Alternatively, higher uncertainty increases the optimal degree of wage indexation and, in turn, increases nominal wage flexibility.
Observations with a relatively low standard error are weighted more heavily and hence play a greater role in the estimation process compared to observations with a relatively high standard error.
It is worth noting that the proxy for aggregate uncertainty, the variability of nominal GNP/GDP shocks is highly correlated with inflation variability with a coefficient, 0.82, and with average inflation with a coefficient, 0.55, across countries. Indeed, average inflation is highly correlated with inflation variability with a coefficient, 0.78, across countries. Given these correlations, I experimented with the effects of inflation variability and average inflation on the coefficient estimates across countries. The qualitative evidence in Table 2 remains robust in these experiments. Furthermore, I purge the shock to nominal GNP/GDP growth from any correlation with the shock to price inflation. The variability of the residual represents the component of aggregate uncertainty that varies independently of inflation variability. This proxy is not significant in differentiating the coefficient estimates across countries, as evident in Table 2. Hence, the effects of aggregate uncertainty on wage flexibility and its accompanying effects are highly dependent on inflation variability.

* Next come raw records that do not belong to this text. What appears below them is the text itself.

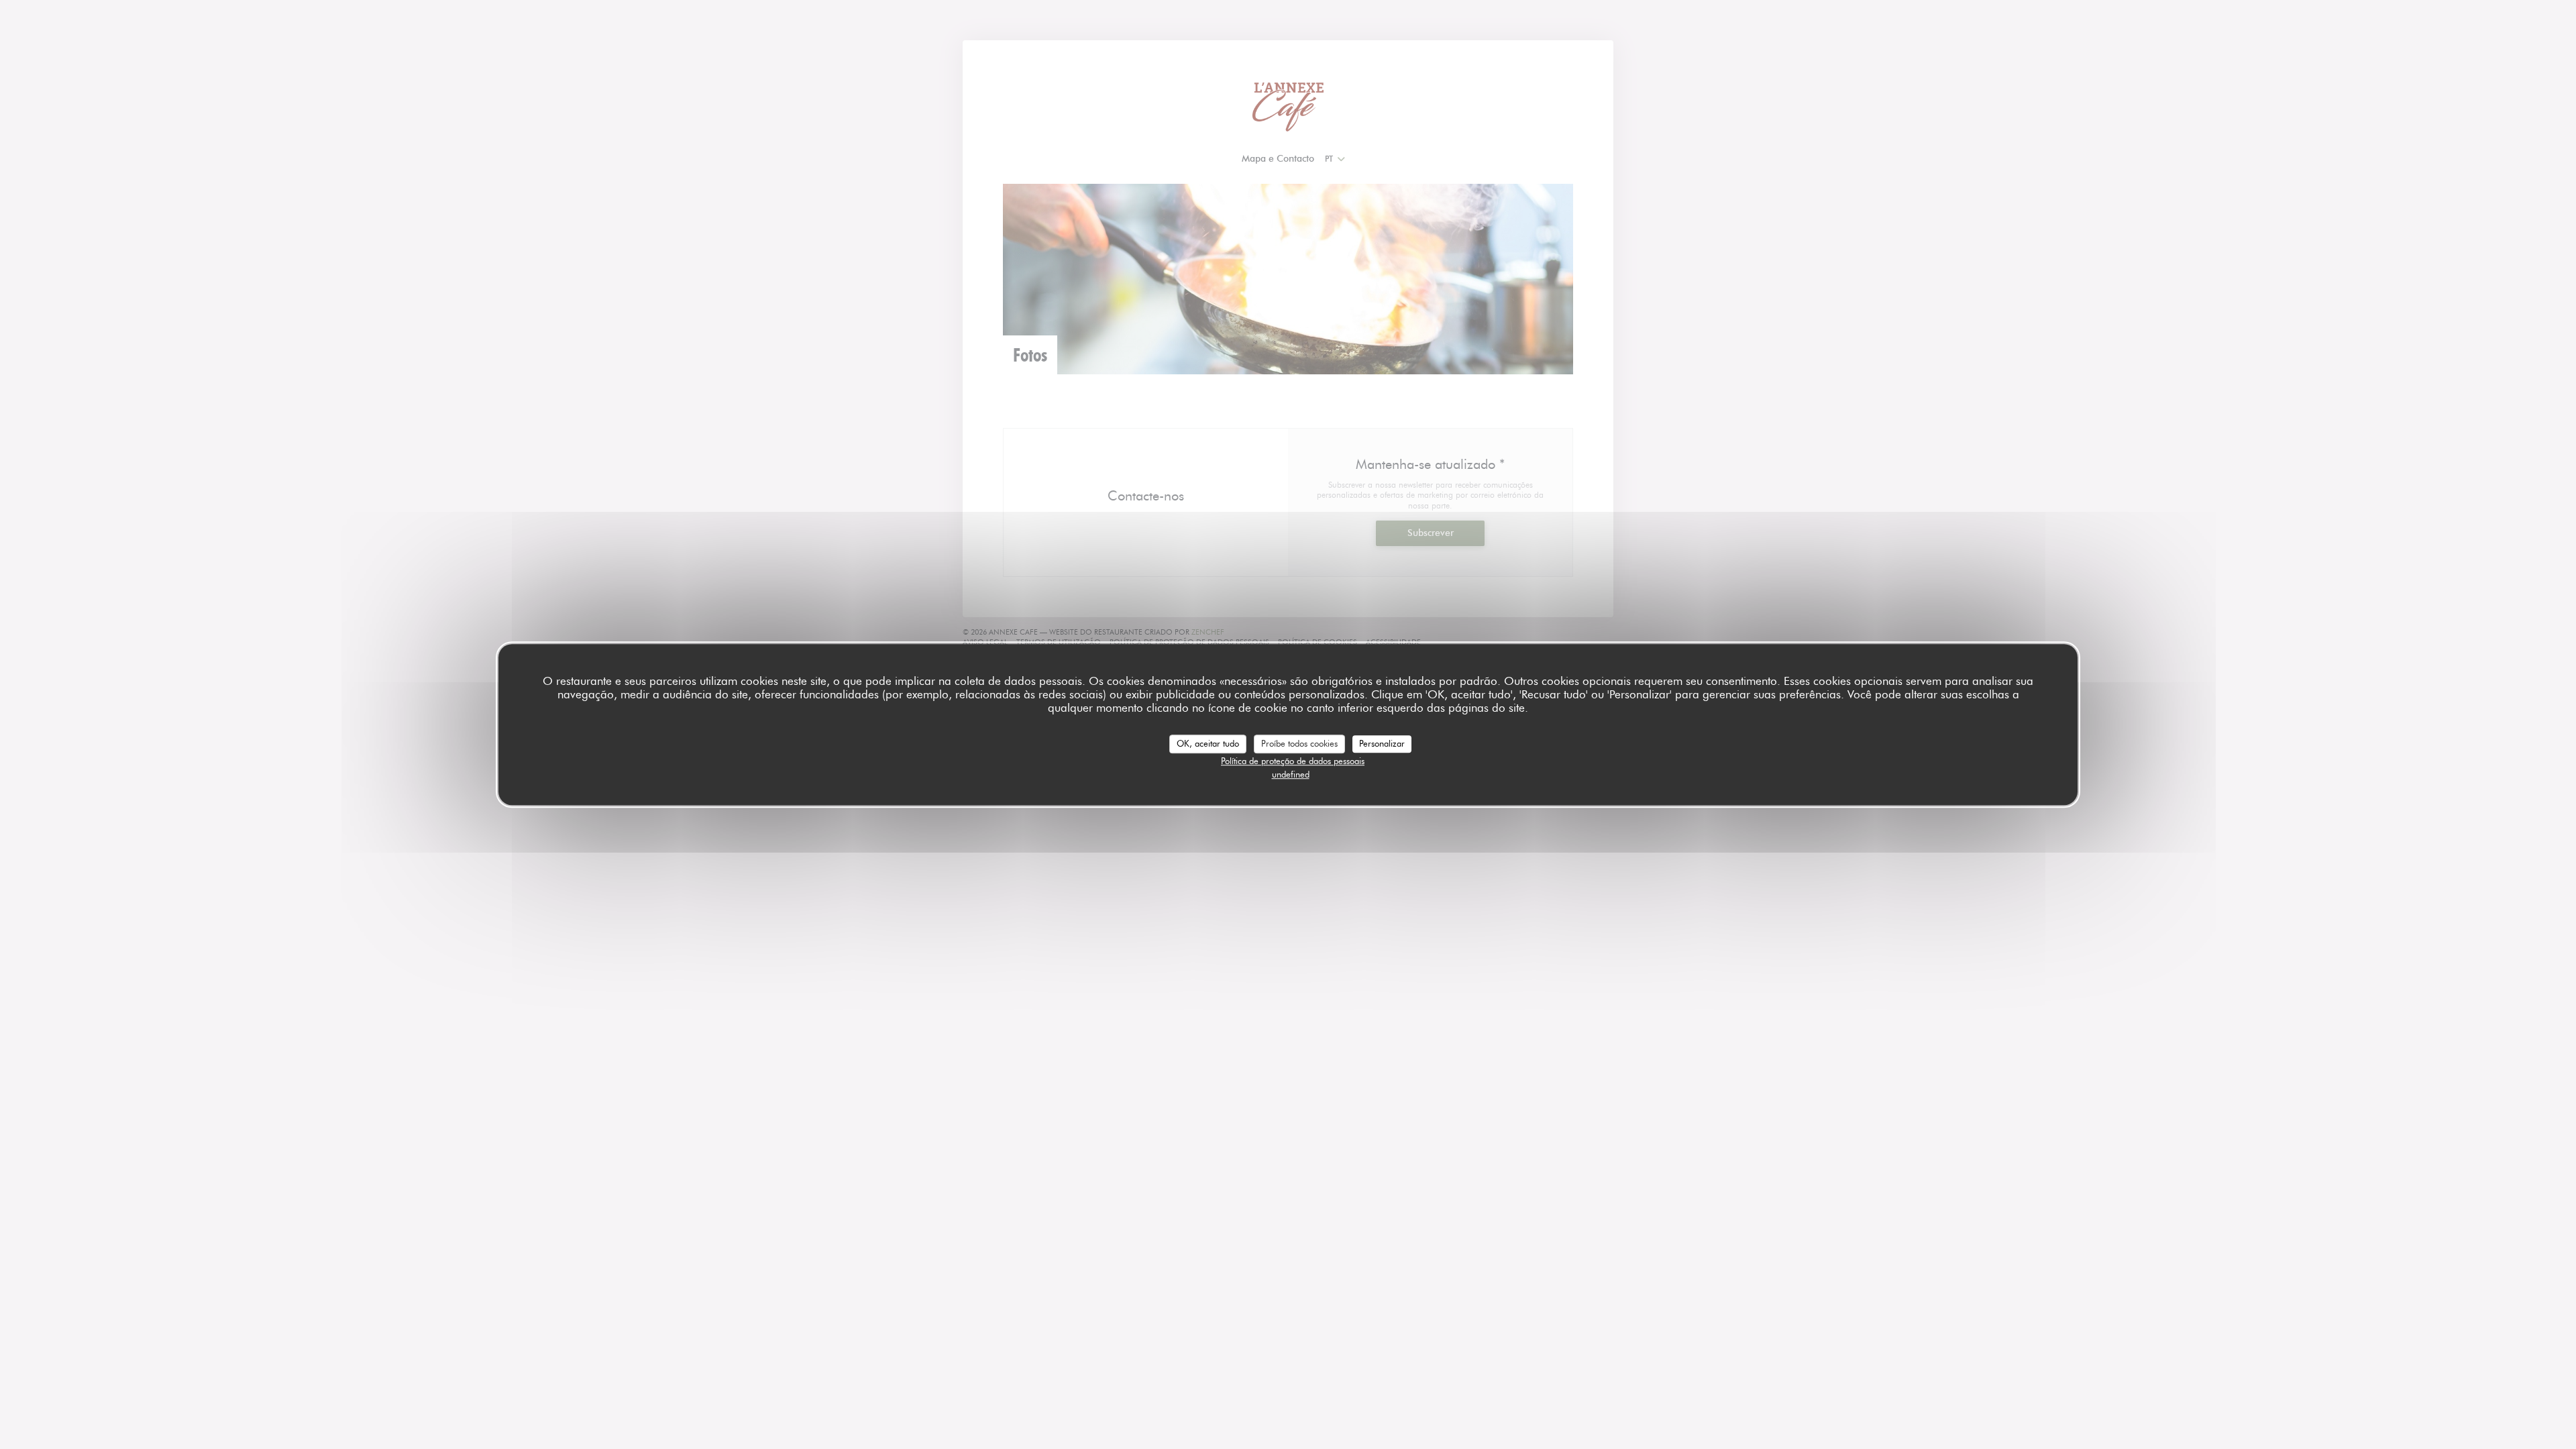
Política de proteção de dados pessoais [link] (1292, 760)
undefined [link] (1290, 774)
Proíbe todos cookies (1299, 743)
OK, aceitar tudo (1208, 743)
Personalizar (1382, 743)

It is possible that technology shifts, monetary and fiscal policy changes, the exchange rate system and financial innovations may have led to parameter shifts over the sample period. In addition, institutional changes that determine wage and price dynamics may have also varied over time. For example, the shortening of the average contract length over the sample period and the use of wage and price controls in a number of countries for part of the sample may also have caused shifts in the parameters of the model.
The first dummy variable equals one in 1970-79 and zero otherwise. The second dummy equals one in the 1980-98 period and zero otherwise. The two dummies interact with each shock to measure possible change in its effect on economic variables in the 1970-79 and 1980-98 sub-samples. Detailed results are available upon request.

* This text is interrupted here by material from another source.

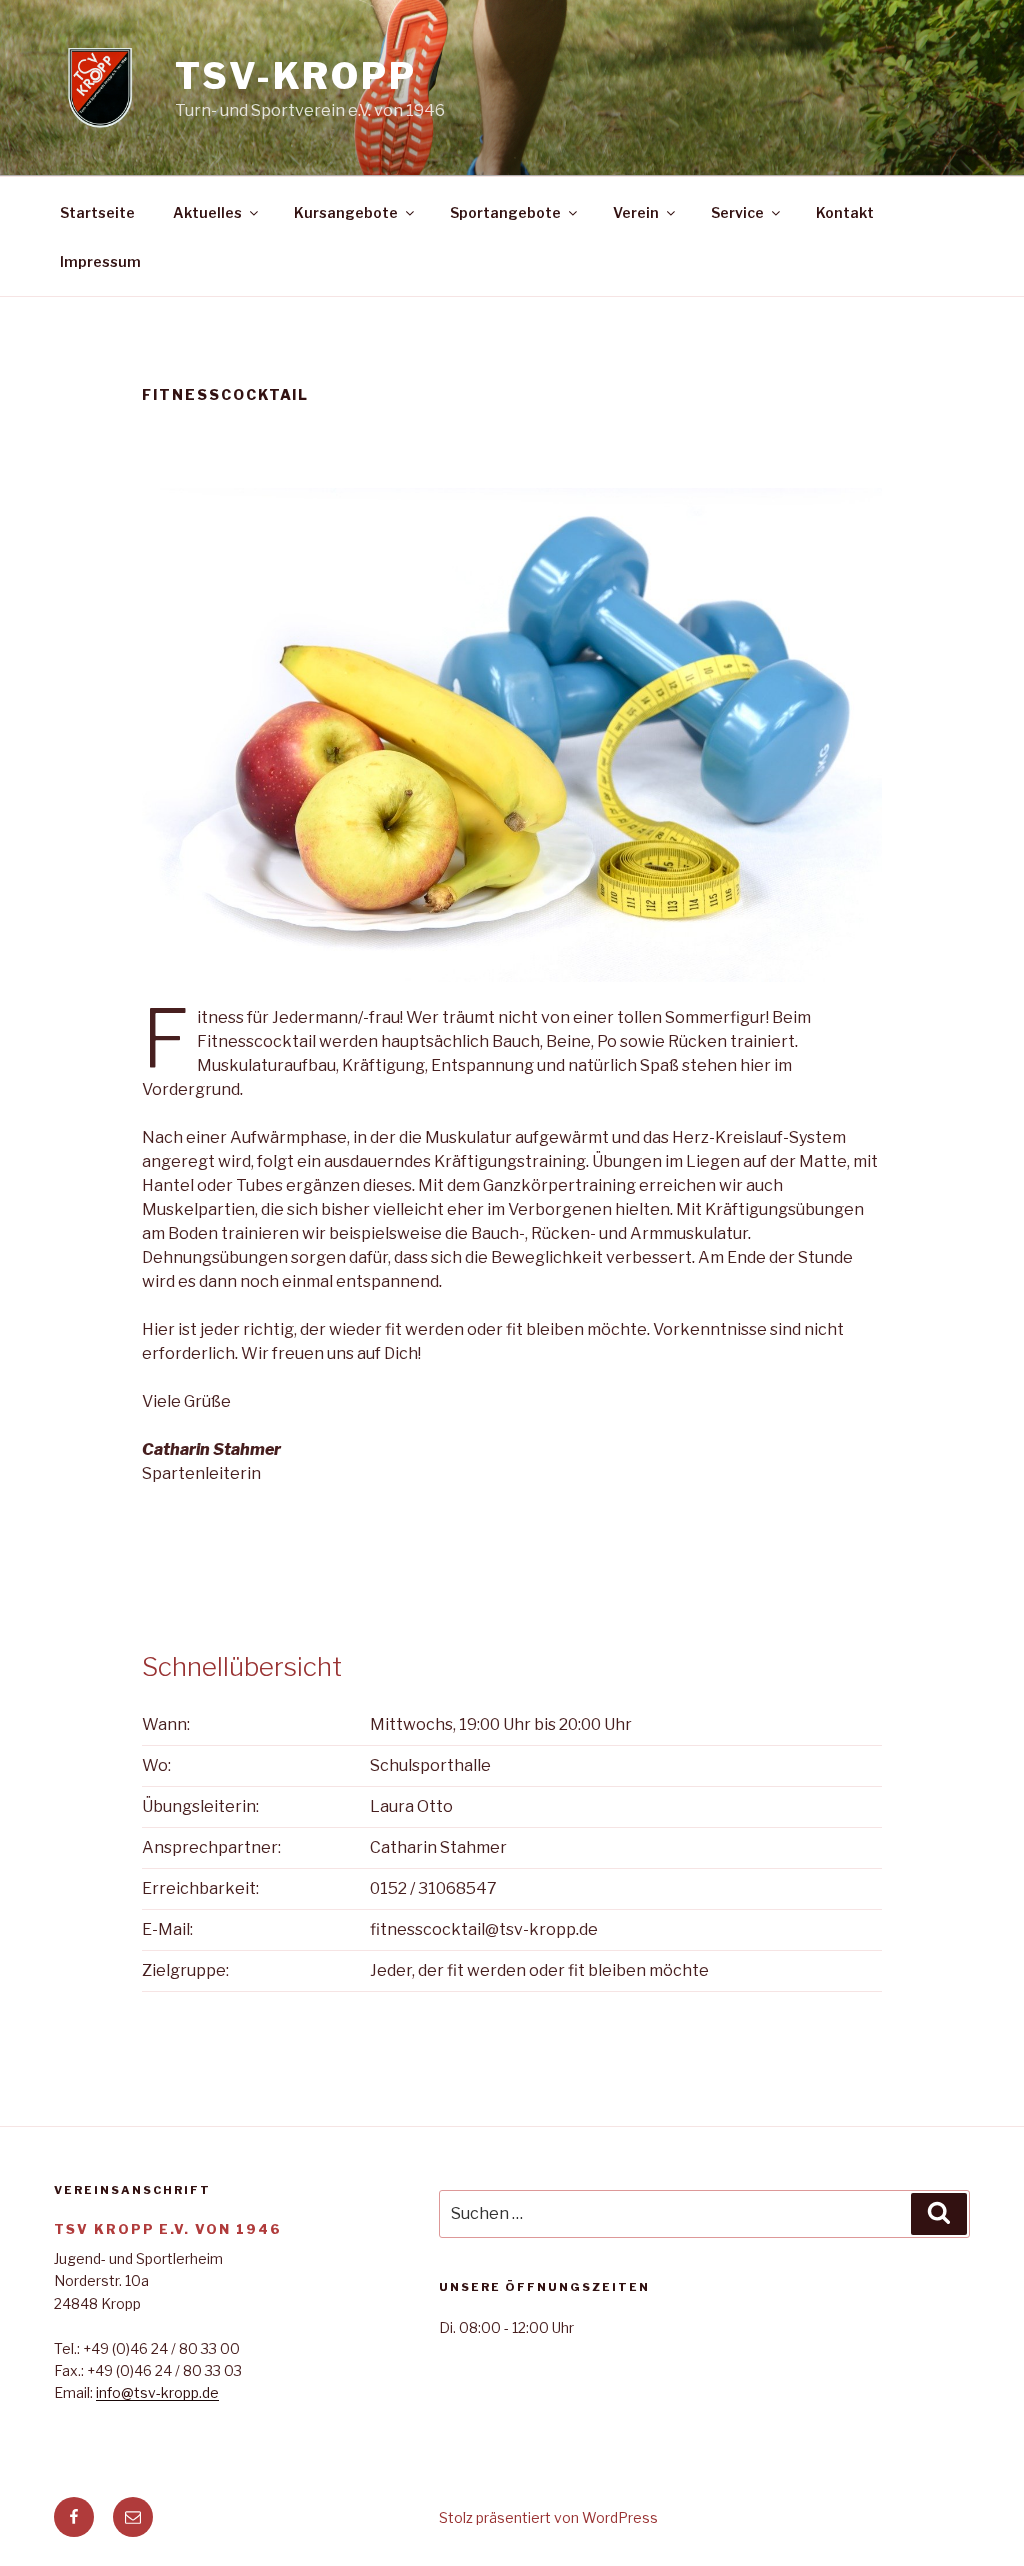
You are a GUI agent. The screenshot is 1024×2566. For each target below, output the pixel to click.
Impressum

The cross-section evidence is based on estimates from the time-series model that are weighted by the inverse of their standard error to correct for the two-step procedure.

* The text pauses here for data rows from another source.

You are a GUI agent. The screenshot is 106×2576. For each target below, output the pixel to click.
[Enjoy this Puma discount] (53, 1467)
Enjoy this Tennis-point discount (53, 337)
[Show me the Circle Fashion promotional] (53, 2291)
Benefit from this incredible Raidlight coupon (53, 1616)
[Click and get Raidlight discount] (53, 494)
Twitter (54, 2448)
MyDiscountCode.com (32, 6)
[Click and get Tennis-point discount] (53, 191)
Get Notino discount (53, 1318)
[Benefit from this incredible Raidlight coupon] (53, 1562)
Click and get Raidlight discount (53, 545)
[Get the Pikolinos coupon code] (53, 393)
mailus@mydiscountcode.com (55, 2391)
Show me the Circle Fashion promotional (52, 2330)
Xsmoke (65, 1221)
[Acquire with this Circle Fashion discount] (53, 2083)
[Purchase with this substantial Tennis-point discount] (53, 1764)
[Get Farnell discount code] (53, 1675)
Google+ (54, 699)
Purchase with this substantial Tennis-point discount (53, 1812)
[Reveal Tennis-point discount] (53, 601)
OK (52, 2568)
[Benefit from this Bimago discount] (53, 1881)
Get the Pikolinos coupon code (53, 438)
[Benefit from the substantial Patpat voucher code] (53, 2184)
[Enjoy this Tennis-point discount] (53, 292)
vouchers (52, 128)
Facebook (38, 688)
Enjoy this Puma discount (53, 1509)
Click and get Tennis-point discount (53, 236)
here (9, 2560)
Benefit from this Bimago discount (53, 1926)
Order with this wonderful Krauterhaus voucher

Aggregate uncertainty has a negative effect that is statistically significant at the ten percent level on the nominal and real wage adjustments to demand shocks across countries in the fifties and sixties. This indicates rigidity in the wage adjustment to demand shocks in response to variation in uncertainty across countries within this sub-sample.
This evidence challenges the implications of the sticky-price explanation of business cycles. In these models, price flexibility is expected to determine the real wage response to demand shocks negatively. Higher price flexibility moderates the pro-cyclical response of the real wage to demand shocks. Moreover, the time-series evidence in Table 1, in contrast to the predictions of sticky-price models, is not consistent with a pro-cyclical adjustment of the real wage to demand shocks in general.